Although many large multinational companies have already antitrust compliance programs in place, there is still many work left to do in terms of “nationalizing” the different concepts and adapting them to the specific circumstances of the Costa Rican regulations, legal culture and market. Furthermore, compliance programs have remained a novelty among the majority of local Costa Rican companies, however many of them are beginning to ask more frequently about ways to protect themselves from potential investigations and antitrust violations – which carry hefty fines and damages to the reputation of the company - and are also seeking to increase knowledge and awareness of potential anticompetitive behaviors in a preventive way.
Antitrust law compliance policies serve as an efficient mechanism that fulfils at least two important objectives. First, they provide guidelines for the application of the different concepts of the Antitrust Law while reflecting the specific needs and risks of associated to a particular industry or business sector.

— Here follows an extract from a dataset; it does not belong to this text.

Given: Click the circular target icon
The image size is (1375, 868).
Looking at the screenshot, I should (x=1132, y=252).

Second, they offer evidence to the public authorities and officials with respect to the antitrust compliance culture of the company, which could under certain circumstances be considered as mitigating factors during the analysis of antitrust investigations, while determining the severity of the fines or circumscribing the liability of the officers involved on an antitrust violation.

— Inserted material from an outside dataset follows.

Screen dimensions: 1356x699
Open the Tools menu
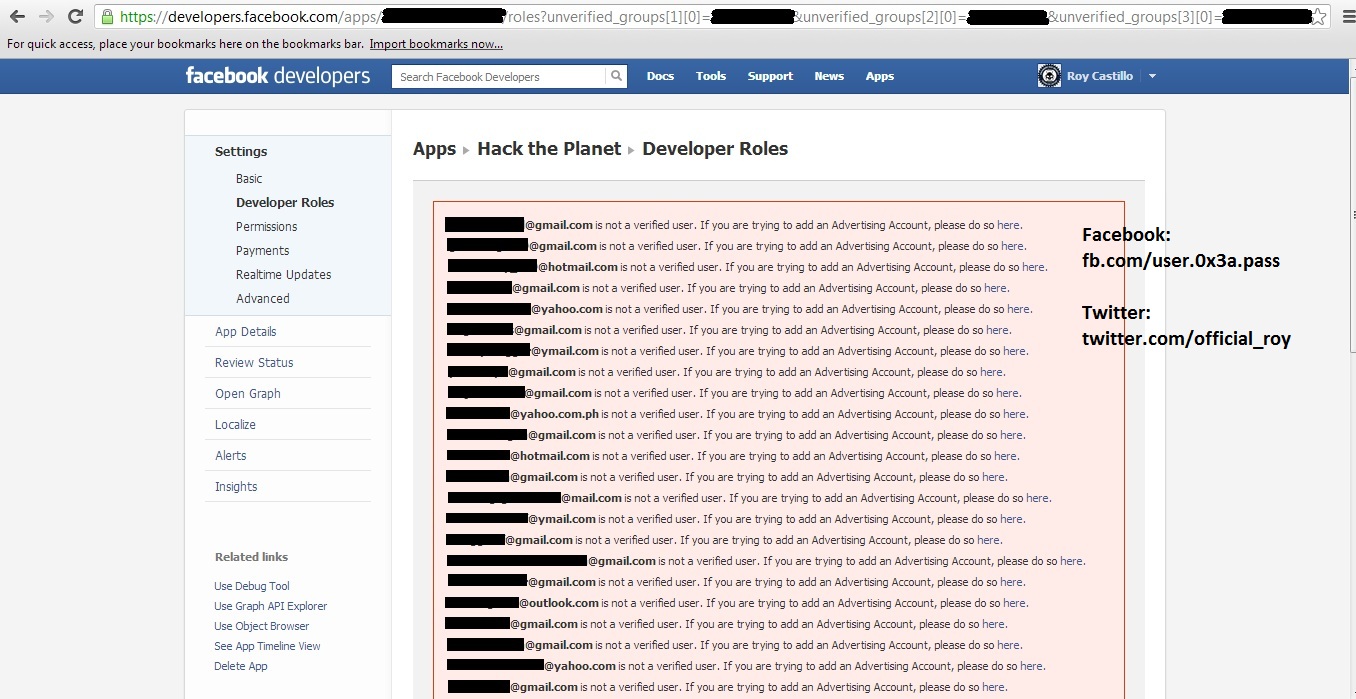click(711, 76)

The design and successful implementation of an antitrust compliance program requires knowing which risks are associated to a particular sector or industry and how to prevent those risks. The compliance program should also be written in a language that is easily understood by all employees at the different company levels and must provide practical examples that facilitate the understanding of the key concepts set forth in the law. Day to day topics such as proper drafting of email communications, handling of business conversations with competitors, participation in trade or industry associations, documentation of the board of directors´ minutes, are just some of the issues that could potentially be used against a company on the basis of a simple appearance of illegality.
The key components of program should incorporate training in order to clearly communicate the standards and procedures to all employees in antitrust matters. In addition to compliance training, a company should ensure that high-risk activities are routinely monitored and evaluated. Also, the compliance program should include auditing and testing activities in order to evaluate the progress that a company has achieved in this field and adopt actions in the areas that present a level of weakness. This means that the company should analyze the operation of its compliance program itself and should undertake to correct flaws when they are found.
Rigorous competition law compliance policies should form part of every business. The role of expert external legal advisors is critical in the implementation of a successful antitrust compliance program. In this regard, the antitrust experience that the advisors can provide, the objectivity in analyzing the companies´ risks as well as the confidentiality protections granted by the attorney-client privilege ensure that the compliance program fulfills its objective of preventing or detecting in advance anticompetitive behavior.
Finally we must note that compliance programs are not limited to antitrust areas, but to any regulatory law area that is relevant to the company activity, such as anti-corruption, consumer protection, labor, licenses, environmental among others.